(Supplied data):
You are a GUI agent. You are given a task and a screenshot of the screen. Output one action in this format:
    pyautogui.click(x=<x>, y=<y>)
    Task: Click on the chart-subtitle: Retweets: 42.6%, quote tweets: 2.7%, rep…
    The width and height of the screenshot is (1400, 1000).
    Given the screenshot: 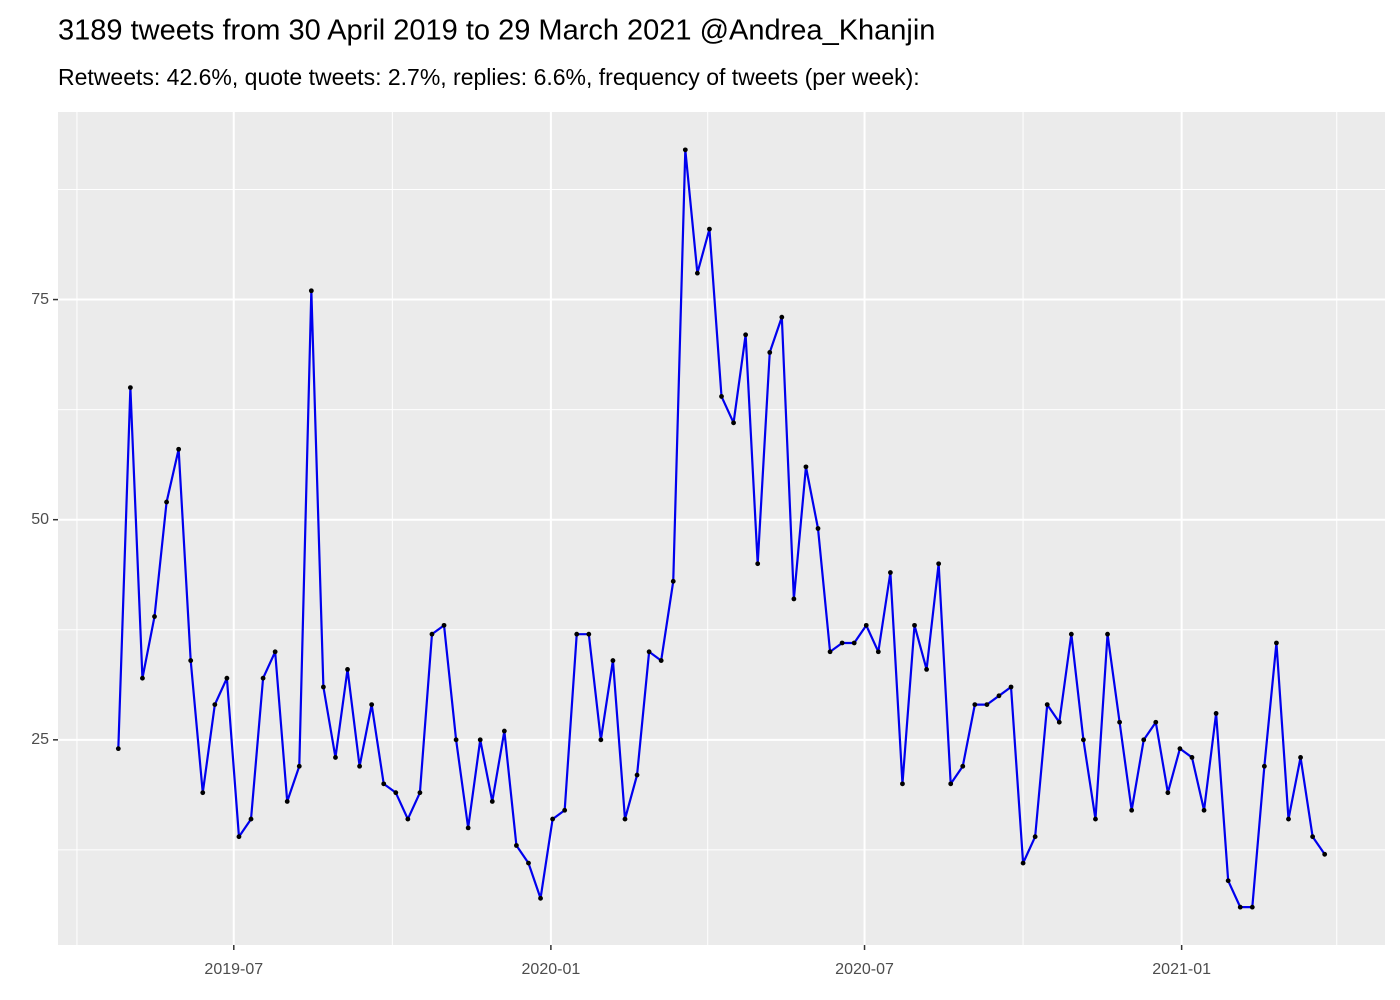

(Exercise details):
Extract every line of the rows above verbatim and leave out the pictures.

(Solution to this problem):
You are a GUI agent. You are given a task and a screenshot of the screen. Output one action in this format:
    pyautogui.click(x=<x>, y=<y>)
    Task: Click on the chart-subtitle: Retweets: 42.6%, quote tweets: 2.7%, rep…
    The width and height of the screenshot is (1400, 1000).
    Given the screenshot: 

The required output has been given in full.